To-do list -
**1)** Answer these questions using the syllabus excerpt, one line per answer, marked (a), (b) and (c):
(a) Who wrote the Complex Analysis textbook?
(b) How many homework assignments are due during the term?
(c) How many problems in each assignment are designated as group problems?
**2)** Copy out the rows starting at the line that contains "Where should I" and ending after the line that contains "Action: (457, 136)". Leave the pictures out.

Complex Analysis, by Ian Stewart and David Tall
You are expected to acquire a copy of the textbook by the second day of class.

There will be five homework assignments due during the term, as indicated on the schedule. Each one will consist of 12-16 problems, 4-5 of which will be designated as group problems. I encourage you to collaborate with your classmates on these problems, although each student must write up and turn in these problems independently. The remaining problems are to be done individually. No discussion of these problems is permitted. The use of sources other than the textbook and class notes is prohibited unless I specifically permit another source for a particular problem. This means you also may not discuss any of the homework with anyone unless specifically permitted (such as your classmates on the group homework) until you have turned in the assignment.

The data -
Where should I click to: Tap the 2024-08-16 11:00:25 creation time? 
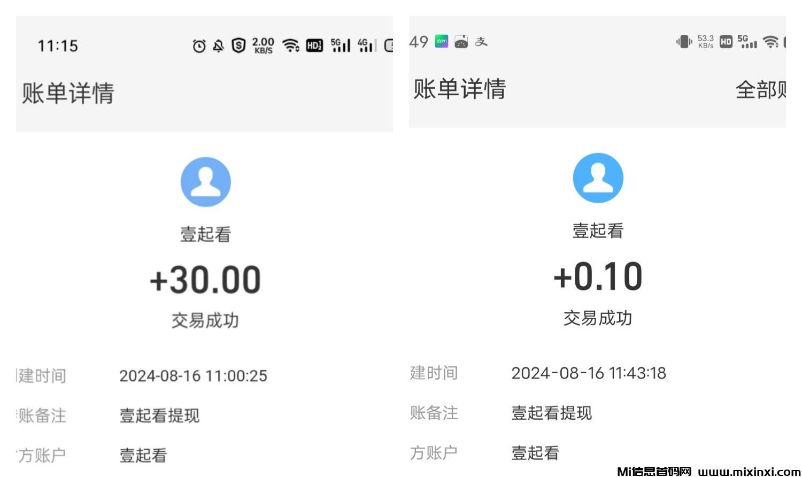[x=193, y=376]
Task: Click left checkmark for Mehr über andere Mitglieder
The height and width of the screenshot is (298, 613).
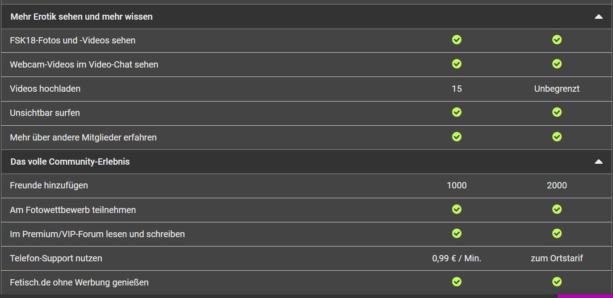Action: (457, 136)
* * *
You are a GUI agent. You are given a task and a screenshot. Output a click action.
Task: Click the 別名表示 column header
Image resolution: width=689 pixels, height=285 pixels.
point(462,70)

Solved tasks -
**1)**
(a) Ian Stewart and David Tall
(b) Five
(c) 4-5

**2)**
Where should I click to: Tap the 2024-08-16 11:00:25 creation time? 
[x=193, y=376]
Task: Click left checkmark for Mehr über andere Mitglieder
The height and width of the screenshot is (298, 613).
Action: (457, 136)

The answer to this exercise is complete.